Wikipedia explains, “While the times of sunrise and sunset change at roughly equal rates as the seasons change, proponents of Daylight Saving Time argue that most people prefer a greater increase in daylight hours after the typical “nine-to-five” workday Supporters have also argued that DST decreases energy consumption by reducing the need for lighting and heating, but the actual effect on overall energy use is heavily disputed.”

However, whether or not the shift results in producing more daylight during daytime hours for you depends on you routine.  If you’re working the third shift as a nursing assistant, you likely aren’t seeing much daylight regardless and the whole “Fall back-Spring Forward” action seems more like an inconvenience than anything else.  Nevertheless, for your nursing assistant training student counterparts, still studying to earn certification, the extra hour of sunlight makes it more pleasant; providing a daylight morning commute for example.

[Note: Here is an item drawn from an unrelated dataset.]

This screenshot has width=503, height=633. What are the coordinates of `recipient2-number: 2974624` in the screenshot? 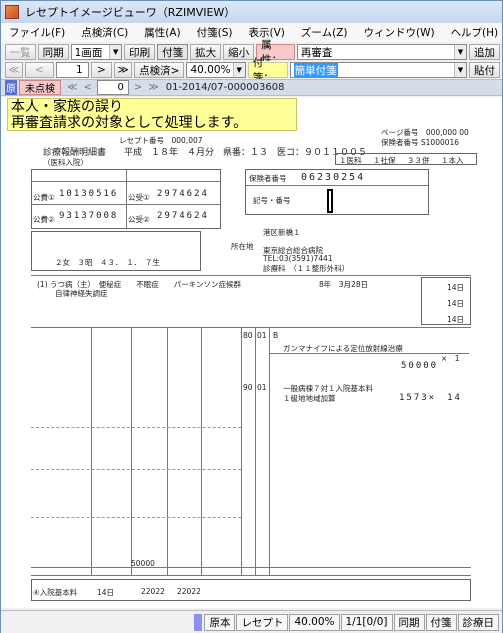 It's located at (183, 216).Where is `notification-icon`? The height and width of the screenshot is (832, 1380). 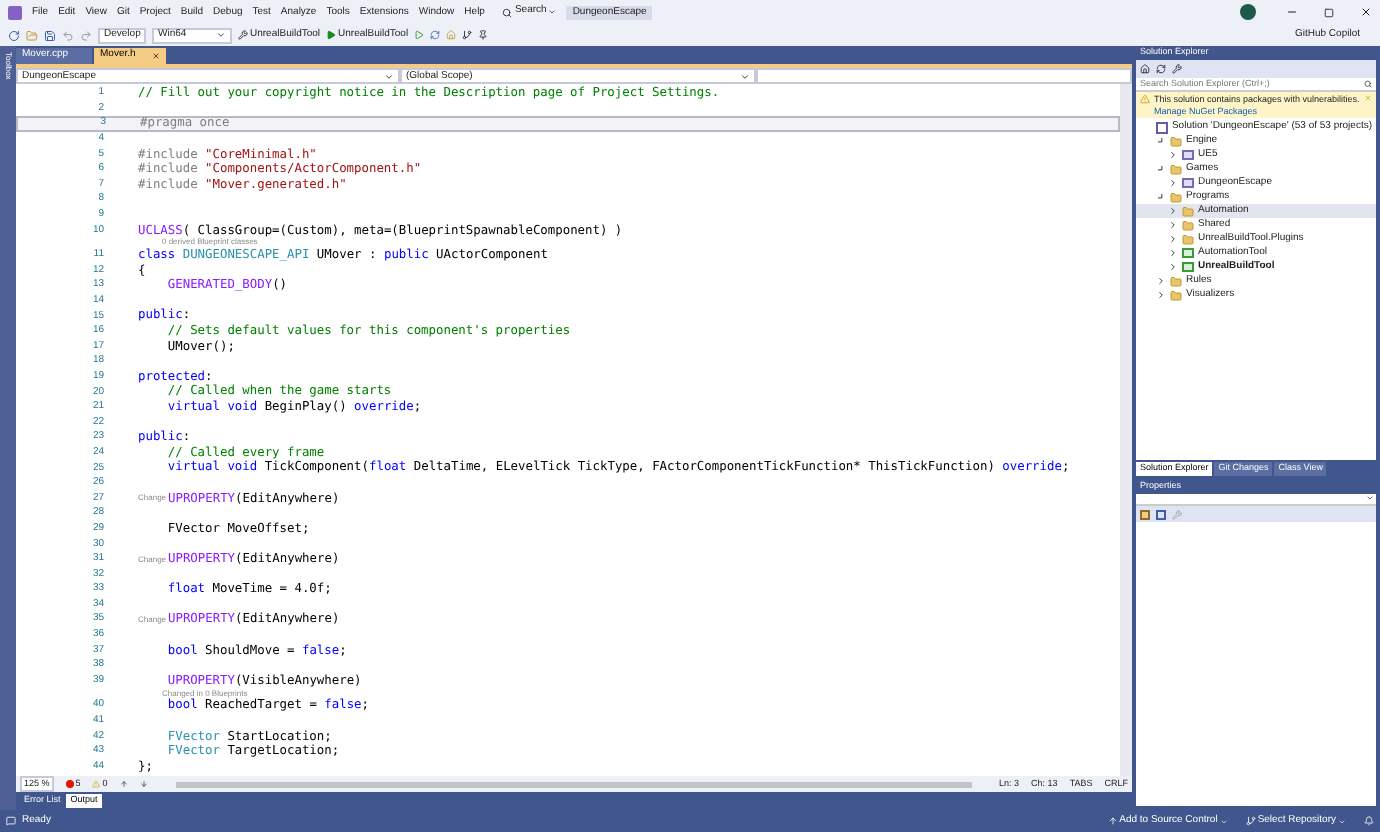
notification-icon is located at coordinates (1369, 821).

The folks over at Quartz.com have built this nifty interactive graphic you can use to determine whether or not Daylight Saving is something that works for you or represents a pointless exercise.  Simply visit the link here, enter in your awakening time and bed time and see how much (or little) the clock shift impacts your exposure to daylight.  However, if you’re late for nursing assistant training class because you forgot to change the clock, maybe do it later.  Get to class!


Nursing Assistant Training to Enter Fascinating Field

Taking nursing assistant training courses not only prepares one to enter a lucrative and stable career, it also prepares one to enter a truly fascinating field.  The advances in medical science have come so fast and furiously for so long over the last century, that we’ve grown somewhat inured to the actual marvel of what is being accomplished.  Cures for diseases that killed billions over the course of history were eradicated in the 20th Century.  Polio, Smallpox, Measles, Mumps, Rubella, Dyptheria and many others are now a thing of the past.  Organ transplants including heart, kidney, liver and even lungs have become commonplace.  In the early part of the 21st Century, the medical industry has even delivered face transplants and hand transplants.  It is a truly amazing time to be in this field, moving at the speed of innovation.

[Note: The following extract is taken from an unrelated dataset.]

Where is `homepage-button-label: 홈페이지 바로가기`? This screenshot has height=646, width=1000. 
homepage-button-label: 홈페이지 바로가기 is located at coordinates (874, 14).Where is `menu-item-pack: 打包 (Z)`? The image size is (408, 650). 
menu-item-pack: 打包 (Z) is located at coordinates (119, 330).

Today it was revealed that scientists at Stanford University are claiming to have isolated a cure for one of the diseases still killing thousands every year in a slow, and gruesome manner.  I am talking about Alzheimer’s disease which robs a person of their life’s memories while their brain slowly deteriorates and ultimately ceases to function at all.  This disease is almost more difficult for the families of those afflicted who must witness their loved one devolve daily as they can no longer remember their spouses, children, grandkids and friends.

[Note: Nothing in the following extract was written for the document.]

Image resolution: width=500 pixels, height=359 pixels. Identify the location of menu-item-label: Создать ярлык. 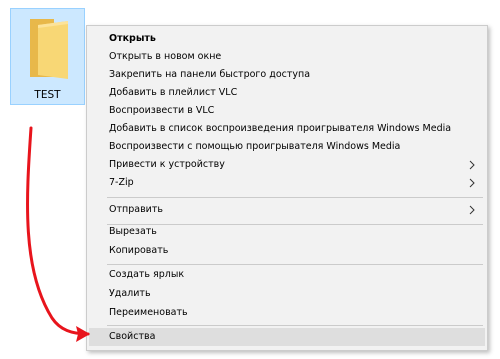
(147, 274).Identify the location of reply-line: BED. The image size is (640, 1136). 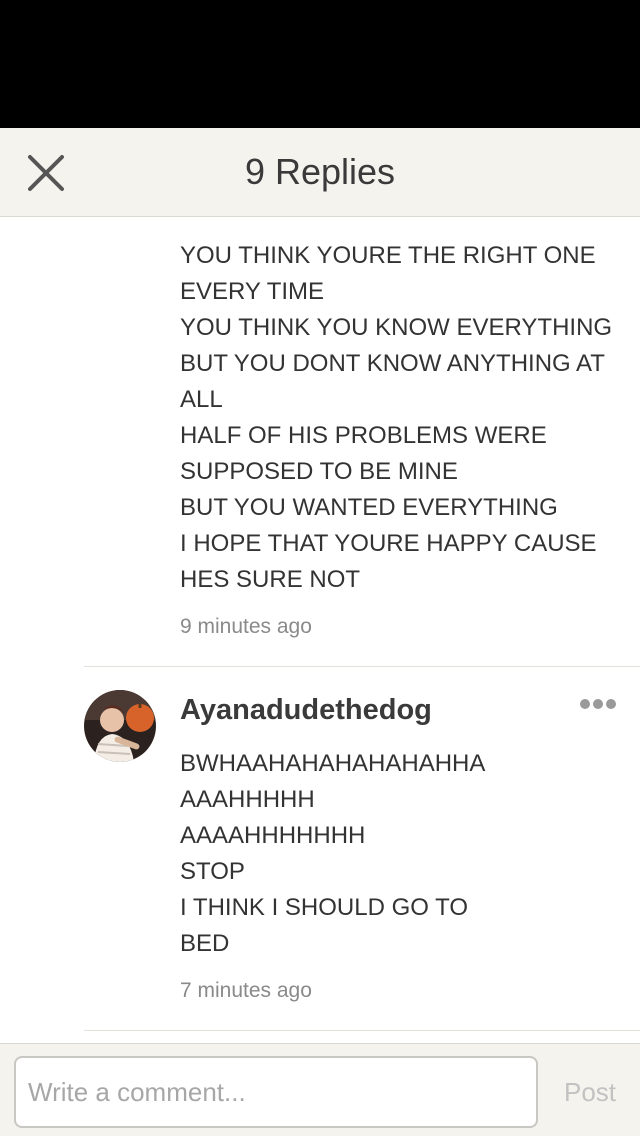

According to Rodmartin.org, “Alzheimer’s is America’s sixth leading cause of death. 36 million people have Alzheimer’s worldwide, and only 1-in-4 have been diagnosed. 1-in-9 Americans over 65 have it, and 1-in-3 Americans over 85. 2-in-3 Alzheimer’s patients are women, and the disease is twice as likely in blacks and Hispanics. The human cost is incalculable; the financial cost is pretty staggering too, at over $220 billion annually in the United States alone.”

The Telegraph reports, “Researchers discovered that nerve cells die because cells which are supposed to clear the brain of bacteria, viruses and dangerous deposits, stop working. These cells, called ‘microglia’ function well when people are young, but when they age, a single protein called EP2 stops them operating efficiently. Now scientists have shown that blocking the protein allows the microglia to function normally again so they can hoover up the dangerous sticky amyloid-beta plaques which damage nerve cells in Alzheimer’s disease. The researchers found that, in mice, blocking EP2 with a drug reversed memory loss and myriad other Alzheimer’s-like features in the animals.”

Aren’t you proud to be studying nursing assistant training so as to become a member of the elite corps of people at the front line of science and healthcare?  If you’re not studying nursing assistant training, you may want to ask yourself if it is something that could be beneficial to you as a career option.